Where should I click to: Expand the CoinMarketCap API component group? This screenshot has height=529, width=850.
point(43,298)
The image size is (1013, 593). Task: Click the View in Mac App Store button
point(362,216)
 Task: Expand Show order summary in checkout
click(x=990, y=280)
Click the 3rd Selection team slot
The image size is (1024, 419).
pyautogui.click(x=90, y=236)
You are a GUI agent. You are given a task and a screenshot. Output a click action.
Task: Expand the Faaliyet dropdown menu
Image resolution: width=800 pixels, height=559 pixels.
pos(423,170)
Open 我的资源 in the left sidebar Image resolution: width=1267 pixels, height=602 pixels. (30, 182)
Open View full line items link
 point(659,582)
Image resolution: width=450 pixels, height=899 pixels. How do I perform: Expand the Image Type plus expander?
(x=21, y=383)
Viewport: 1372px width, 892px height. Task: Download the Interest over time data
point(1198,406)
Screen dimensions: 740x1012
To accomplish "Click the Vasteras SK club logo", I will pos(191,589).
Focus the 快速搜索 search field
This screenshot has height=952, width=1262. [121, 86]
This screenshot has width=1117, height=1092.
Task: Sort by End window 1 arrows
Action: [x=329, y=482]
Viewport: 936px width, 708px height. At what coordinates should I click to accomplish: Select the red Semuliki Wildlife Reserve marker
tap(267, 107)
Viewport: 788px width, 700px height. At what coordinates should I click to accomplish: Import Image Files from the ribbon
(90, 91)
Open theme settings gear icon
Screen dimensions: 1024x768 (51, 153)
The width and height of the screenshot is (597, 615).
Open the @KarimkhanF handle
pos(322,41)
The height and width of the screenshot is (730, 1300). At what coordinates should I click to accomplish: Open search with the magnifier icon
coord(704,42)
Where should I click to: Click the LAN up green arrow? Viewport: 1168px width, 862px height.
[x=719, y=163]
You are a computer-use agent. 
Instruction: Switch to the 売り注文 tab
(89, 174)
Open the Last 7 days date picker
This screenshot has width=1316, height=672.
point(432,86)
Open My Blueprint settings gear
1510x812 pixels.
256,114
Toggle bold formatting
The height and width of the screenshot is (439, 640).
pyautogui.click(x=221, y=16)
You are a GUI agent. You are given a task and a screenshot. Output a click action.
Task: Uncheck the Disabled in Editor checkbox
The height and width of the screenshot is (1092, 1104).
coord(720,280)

────────────────────

» PROMPT
Restate all of the data above. Match it word for word.

» RESPONSE BOX
Where should I click to: Expand the CoinMarketCap API component group? This screenshot has height=529, width=850.
point(43,298)
The image size is (1013, 593). Task: Click the View in Mac App Store button
point(362,216)
 Task: Expand Show order summary in checkout
click(x=990, y=280)
Click the 3rd Selection team slot
The image size is (1024, 419).
pyautogui.click(x=90, y=236)
You are a GUI agent. You are given a task and a screenshot. Output a click action.
Task: Expand the Faaliyet dropdown menu
Image resolution: width=800 pixels, height=559 pixels.
pos(423,170)
Open 我的资源 in the left sidebar Image resolution: width=1267 pixels, height=602 pixels. (30, 182)
Open View full line items link
 point(659,582)
Image resolution: width=450 pixels, height=899 pixels. How do I perform: Expand the Image Type plus expander?
(x=21, y=383)
Viewport: 1372px width, 892px height. Task: Download the Interest over time data
point(1198,406)
Screen dimensions: 740x1012
To accomplish "Click the Vasteras SK club logo", I will pos(191,589).
Focus the 快速搜索 search field
This screenshot has height=952, width=1262. [121, 86]
This screenshot has width=1117, height=1092.
Task: Sort by End window 1 arrows
Action: [x=329, y=482]
Viewport: 936px width, 708px height. At what coordinates should I click to accomplish: Select the red Semuliki Wildlife Reserve marker
tap(267, 107)
Viewport: 788px width, 700px height. At what coordinates should I click to accomplish: Import Image Files from the ribbon
(90, 91)
Open theme settings gear icon
Screen dimensions: 1024x768 (51, 153)
The width and height of the screenshot is (597, 615).
Open the @KarimkhanF handle
pos(322,41)
The height and width of the screenshot is (730, 1300). At what coordinates should I click to accomplish: Open search with the magnifier icon
coord(704,42)
Where should I click to: Click the LAN up green arrow? Viewport: 1168px width, 862px height.
[x=719, y=163]
You are a computer-use agent. 
Instruction: Switch to the 売り注文 tab
(89, 174)
Open the Last 7 days date picker
This screenshot has width=1316, height=672.
point(432,86)
Open My Blueprint settings gear
1510x812 pixels.
256,114
Toggle bold formatting
The height and width of the screenshot is (439, 640).
pyautogui.click(x=221, y=16)
You are a GUI agent. You are given a task and a screenshot. Output a click action.
Task: Uncheck the Disabled in Editor checkbox
The height and width of the screenshot is (1092, 1104).
coord(720,280)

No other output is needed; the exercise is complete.